Playgrounds are for big kids, too

Recess offers health benefits for all ages

Yipee! Taking a swing can be a great stress reliever. Mark Reimer

Remember being a kid and always looking forward to recess?

You and your friends would spend time in the morning picking soccer teams, so when you got outside, not a second would be wasted.

The anticipation of playing on that awesome play structure with the cool monkey bars or just running around with your friends on your translucent steeds would kill you inside. And one of the only reasons you would complete your work was so that you wouldn’t have to do it during recess.

“The kids love to go outside and continue whatever game they have started,” rural elementary teacher Mrs. Bento said.” They just love to have fun.”

The weather would never stop you. It could never be too cold, too hot, or too wet (we all know how fun mud is). The only thing that could put a stop to your fun was the principal’s voice informing the school that it was going to be an “indoor recess.” This is still the case in many schools.

“The boys are obviously upset when they hear that, but as the girls get older, they seem to slowly lose interest in going outside,” said Bento.

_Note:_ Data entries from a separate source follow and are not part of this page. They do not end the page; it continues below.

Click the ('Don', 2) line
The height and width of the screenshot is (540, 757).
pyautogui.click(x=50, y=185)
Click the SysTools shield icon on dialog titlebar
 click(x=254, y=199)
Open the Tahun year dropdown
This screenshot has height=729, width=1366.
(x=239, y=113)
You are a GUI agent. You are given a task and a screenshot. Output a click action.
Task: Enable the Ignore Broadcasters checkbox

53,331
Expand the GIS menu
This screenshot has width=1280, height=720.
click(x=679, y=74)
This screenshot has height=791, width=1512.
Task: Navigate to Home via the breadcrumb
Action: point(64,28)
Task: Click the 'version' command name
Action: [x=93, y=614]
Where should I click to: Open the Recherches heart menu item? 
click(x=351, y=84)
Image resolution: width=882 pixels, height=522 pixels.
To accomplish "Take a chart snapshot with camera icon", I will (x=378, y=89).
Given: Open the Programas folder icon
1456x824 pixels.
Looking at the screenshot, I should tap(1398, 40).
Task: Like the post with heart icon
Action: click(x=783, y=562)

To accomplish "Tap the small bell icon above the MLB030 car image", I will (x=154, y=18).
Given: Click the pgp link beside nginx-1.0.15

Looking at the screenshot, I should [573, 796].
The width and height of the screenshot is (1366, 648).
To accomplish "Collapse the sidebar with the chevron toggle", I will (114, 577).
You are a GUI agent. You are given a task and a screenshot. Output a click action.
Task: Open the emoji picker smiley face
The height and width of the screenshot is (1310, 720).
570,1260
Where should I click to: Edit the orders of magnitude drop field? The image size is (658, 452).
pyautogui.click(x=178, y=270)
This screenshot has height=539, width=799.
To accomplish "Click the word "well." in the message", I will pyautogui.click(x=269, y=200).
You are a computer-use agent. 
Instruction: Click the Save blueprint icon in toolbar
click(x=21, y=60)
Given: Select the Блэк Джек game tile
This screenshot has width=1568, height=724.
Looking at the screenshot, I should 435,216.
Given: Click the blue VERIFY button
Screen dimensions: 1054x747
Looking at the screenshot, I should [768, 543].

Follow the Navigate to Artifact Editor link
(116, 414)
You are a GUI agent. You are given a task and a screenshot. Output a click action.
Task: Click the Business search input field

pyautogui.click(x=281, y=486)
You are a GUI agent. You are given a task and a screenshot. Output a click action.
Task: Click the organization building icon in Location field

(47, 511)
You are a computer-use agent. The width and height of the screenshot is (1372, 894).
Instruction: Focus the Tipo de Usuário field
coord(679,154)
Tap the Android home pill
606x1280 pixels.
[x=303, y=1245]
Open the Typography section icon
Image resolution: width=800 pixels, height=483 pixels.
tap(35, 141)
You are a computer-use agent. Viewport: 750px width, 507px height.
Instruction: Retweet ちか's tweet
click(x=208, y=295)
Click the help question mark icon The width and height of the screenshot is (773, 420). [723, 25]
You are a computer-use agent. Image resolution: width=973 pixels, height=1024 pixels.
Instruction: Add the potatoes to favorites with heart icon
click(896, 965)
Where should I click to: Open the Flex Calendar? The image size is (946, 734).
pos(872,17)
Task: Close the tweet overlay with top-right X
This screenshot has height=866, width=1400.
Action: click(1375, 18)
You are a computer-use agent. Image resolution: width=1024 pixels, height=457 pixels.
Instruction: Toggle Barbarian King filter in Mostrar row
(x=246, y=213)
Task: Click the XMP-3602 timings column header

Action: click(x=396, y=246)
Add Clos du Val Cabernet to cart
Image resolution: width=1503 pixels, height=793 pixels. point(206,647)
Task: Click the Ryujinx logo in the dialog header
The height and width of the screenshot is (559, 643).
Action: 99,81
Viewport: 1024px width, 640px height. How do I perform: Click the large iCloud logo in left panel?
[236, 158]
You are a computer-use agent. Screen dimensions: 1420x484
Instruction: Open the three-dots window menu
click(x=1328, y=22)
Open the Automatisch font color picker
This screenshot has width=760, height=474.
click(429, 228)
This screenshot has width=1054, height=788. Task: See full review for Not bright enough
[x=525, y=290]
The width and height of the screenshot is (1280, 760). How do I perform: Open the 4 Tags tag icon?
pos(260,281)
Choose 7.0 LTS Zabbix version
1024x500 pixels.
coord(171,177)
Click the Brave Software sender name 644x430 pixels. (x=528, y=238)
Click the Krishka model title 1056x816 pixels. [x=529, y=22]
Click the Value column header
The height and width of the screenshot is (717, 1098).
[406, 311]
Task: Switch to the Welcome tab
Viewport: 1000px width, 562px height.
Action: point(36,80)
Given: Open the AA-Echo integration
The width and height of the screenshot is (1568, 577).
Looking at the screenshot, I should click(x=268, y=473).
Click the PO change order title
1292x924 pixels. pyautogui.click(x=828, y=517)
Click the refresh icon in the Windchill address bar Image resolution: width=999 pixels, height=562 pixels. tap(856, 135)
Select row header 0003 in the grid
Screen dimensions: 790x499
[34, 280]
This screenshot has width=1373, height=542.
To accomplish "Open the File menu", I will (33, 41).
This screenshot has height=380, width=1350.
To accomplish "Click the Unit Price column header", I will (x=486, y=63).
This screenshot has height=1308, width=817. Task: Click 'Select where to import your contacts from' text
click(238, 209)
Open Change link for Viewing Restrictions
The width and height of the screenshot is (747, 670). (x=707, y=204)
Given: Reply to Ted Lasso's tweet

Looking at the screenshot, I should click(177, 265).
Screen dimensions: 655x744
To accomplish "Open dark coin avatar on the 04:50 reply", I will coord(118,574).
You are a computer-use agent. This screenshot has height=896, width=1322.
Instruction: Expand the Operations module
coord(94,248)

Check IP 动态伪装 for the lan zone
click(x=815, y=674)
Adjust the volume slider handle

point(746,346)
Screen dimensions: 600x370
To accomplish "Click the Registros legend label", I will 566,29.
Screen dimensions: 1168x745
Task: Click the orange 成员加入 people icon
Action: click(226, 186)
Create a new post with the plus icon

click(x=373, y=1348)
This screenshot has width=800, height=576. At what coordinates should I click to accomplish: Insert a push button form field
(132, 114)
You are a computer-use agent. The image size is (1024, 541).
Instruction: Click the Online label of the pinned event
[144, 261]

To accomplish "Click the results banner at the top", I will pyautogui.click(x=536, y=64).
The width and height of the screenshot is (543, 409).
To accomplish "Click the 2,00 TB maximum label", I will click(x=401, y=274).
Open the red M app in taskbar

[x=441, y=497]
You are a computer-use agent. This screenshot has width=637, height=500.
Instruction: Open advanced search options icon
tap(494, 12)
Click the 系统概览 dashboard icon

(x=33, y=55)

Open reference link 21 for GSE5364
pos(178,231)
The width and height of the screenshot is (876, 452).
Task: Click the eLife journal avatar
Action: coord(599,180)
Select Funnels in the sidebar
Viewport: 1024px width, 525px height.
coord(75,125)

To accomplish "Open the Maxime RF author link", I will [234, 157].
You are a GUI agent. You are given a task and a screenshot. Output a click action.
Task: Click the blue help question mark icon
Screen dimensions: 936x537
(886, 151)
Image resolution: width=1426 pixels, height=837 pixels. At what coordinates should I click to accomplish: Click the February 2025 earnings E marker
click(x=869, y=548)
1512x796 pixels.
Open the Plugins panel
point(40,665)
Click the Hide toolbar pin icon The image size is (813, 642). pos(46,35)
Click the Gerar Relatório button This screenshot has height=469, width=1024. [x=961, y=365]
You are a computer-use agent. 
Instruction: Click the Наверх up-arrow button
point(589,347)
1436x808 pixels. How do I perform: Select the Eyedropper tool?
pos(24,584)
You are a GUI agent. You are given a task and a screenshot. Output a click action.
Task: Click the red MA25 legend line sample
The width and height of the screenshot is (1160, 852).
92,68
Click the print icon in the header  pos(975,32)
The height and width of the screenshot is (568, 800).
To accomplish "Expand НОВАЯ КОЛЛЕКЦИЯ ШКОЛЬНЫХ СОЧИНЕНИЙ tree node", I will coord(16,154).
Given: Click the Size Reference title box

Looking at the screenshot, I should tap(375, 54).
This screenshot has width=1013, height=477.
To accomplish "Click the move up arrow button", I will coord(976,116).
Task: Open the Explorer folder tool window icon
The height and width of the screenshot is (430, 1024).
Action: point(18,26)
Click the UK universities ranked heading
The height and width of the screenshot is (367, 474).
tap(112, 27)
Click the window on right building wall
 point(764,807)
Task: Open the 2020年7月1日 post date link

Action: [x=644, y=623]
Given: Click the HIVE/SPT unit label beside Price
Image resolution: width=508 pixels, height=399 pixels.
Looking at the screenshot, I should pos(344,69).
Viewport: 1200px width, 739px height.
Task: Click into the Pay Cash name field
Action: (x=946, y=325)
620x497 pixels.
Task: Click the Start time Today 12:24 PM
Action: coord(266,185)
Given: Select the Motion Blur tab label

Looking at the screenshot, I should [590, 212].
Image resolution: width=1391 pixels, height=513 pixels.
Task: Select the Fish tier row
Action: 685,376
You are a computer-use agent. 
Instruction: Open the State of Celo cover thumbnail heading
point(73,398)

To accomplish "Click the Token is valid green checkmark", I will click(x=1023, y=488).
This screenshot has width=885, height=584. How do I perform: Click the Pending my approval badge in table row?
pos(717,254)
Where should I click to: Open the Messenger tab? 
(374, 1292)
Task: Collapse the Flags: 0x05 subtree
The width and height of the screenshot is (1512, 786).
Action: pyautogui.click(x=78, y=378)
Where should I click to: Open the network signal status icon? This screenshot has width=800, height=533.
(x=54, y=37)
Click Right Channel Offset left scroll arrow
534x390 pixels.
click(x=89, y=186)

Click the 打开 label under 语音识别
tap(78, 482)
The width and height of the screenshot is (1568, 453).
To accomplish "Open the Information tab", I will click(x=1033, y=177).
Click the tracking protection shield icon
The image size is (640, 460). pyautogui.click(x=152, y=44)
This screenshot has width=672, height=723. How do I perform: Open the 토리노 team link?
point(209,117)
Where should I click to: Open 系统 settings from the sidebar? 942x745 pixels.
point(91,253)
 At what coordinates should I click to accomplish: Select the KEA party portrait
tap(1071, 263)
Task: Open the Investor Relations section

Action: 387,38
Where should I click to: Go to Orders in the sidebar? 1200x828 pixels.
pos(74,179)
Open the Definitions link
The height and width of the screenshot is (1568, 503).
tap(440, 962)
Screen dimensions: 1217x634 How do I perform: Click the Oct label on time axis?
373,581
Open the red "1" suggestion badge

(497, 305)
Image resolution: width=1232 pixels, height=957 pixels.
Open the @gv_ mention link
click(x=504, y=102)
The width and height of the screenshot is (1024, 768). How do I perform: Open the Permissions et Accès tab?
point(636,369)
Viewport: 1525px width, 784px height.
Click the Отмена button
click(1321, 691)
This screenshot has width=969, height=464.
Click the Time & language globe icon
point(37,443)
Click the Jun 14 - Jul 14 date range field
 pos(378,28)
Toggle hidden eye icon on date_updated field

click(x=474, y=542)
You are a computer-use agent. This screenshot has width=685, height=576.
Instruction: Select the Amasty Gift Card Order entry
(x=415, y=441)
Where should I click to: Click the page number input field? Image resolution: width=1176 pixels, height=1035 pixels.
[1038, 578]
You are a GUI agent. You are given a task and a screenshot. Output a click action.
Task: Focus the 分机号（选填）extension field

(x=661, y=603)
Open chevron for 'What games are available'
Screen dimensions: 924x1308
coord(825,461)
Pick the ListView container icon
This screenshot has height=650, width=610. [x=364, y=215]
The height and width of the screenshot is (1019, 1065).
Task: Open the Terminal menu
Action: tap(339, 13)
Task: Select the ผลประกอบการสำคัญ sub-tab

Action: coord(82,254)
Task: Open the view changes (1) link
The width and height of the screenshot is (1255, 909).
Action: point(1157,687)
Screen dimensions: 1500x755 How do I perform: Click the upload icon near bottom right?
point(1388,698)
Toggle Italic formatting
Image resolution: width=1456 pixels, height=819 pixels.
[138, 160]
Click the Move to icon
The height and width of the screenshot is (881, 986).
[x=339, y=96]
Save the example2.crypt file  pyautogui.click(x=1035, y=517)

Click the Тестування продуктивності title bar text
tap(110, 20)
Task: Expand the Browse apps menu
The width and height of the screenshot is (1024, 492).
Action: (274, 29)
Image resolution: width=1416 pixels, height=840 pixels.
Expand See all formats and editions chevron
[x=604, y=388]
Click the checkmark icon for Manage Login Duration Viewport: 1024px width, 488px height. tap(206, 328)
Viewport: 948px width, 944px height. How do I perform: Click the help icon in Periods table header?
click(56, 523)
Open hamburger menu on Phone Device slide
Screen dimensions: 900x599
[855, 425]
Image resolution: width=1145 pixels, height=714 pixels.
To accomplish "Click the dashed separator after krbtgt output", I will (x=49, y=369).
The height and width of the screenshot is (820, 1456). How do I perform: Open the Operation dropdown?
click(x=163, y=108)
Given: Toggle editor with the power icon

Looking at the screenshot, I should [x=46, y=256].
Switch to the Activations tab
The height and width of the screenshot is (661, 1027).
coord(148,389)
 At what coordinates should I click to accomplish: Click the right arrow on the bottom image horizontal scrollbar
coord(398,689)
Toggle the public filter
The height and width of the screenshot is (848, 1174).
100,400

Most adults live their lives in “indoor recess,” which could explain why many people are uptight and stressed out. We try to unwind by sitting in small, cramped rooms where we drink copious amounts of coffee with co-workers that we are supposed to like (but sometimes don’t).

“I’m not really sure why adults don’t celebrate their breaks like a recess, though some do go for walks,” said Bento. “Usually people go only outside to either supervise recess, to buy food or to have a cigarette.”

This scene would instantly change if we took advantage of our breaks by playing games and keeping active. Even playing a game or going for a walk would really clear your mind which in turn would help you work better.

At schools, we allow our children to get out of their working environment to exert energy and have fun. Recess helps kids interact with each other and learn things that can’t be found in a math book. It’s a place where teambuilding begins and new friendships are made.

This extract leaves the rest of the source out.